### Prompt
The line containing "The width and" marks the start. Restate it and every following line through the end of the records exactly, and nothing else, leaving out the pictures.

+++ Listed records +++

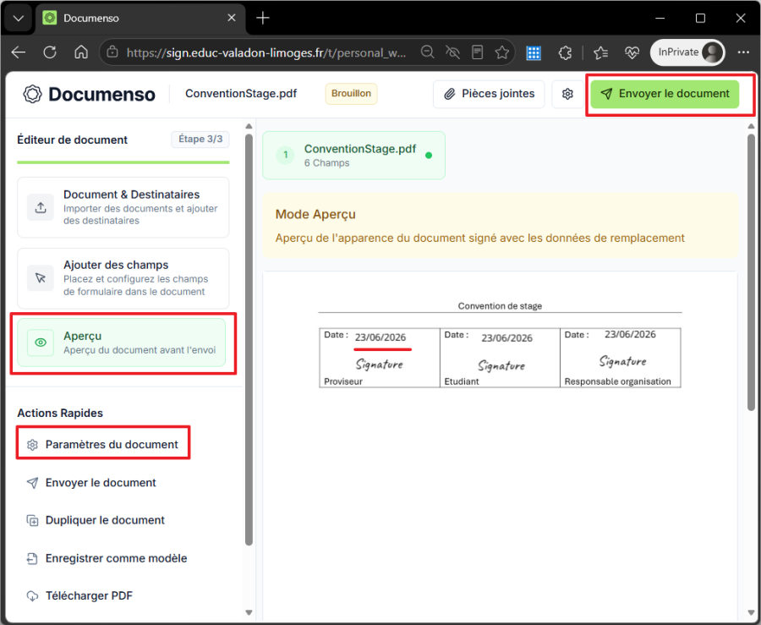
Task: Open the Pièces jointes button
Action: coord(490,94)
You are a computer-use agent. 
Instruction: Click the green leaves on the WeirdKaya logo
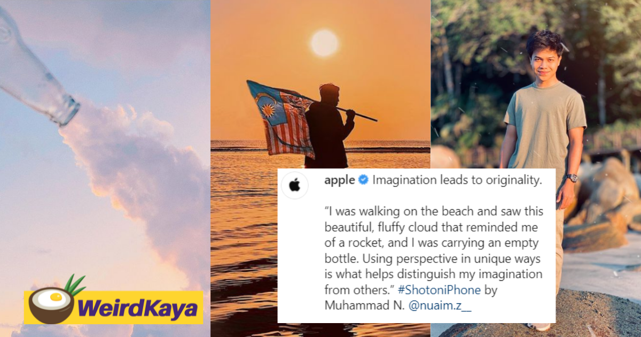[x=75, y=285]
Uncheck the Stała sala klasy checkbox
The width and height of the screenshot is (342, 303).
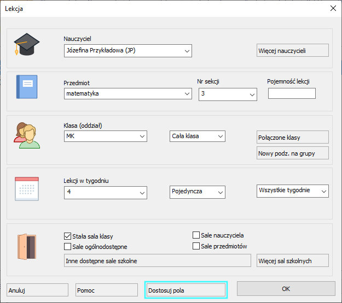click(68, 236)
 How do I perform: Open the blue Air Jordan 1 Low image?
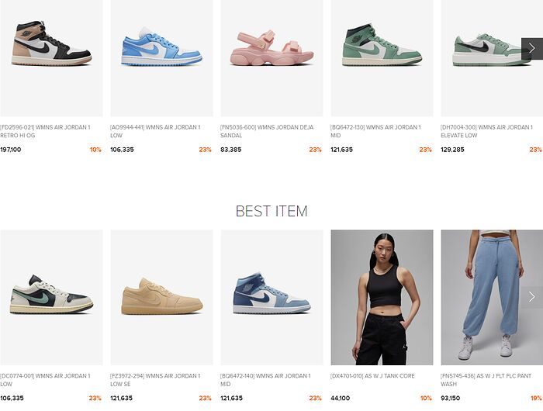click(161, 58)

+++

### Output
The width and height of the screenshot is (342, 303).
click(68, 236)
 How do I perform: Open the blue Air Jordan 1 Low image?
click(161, 58)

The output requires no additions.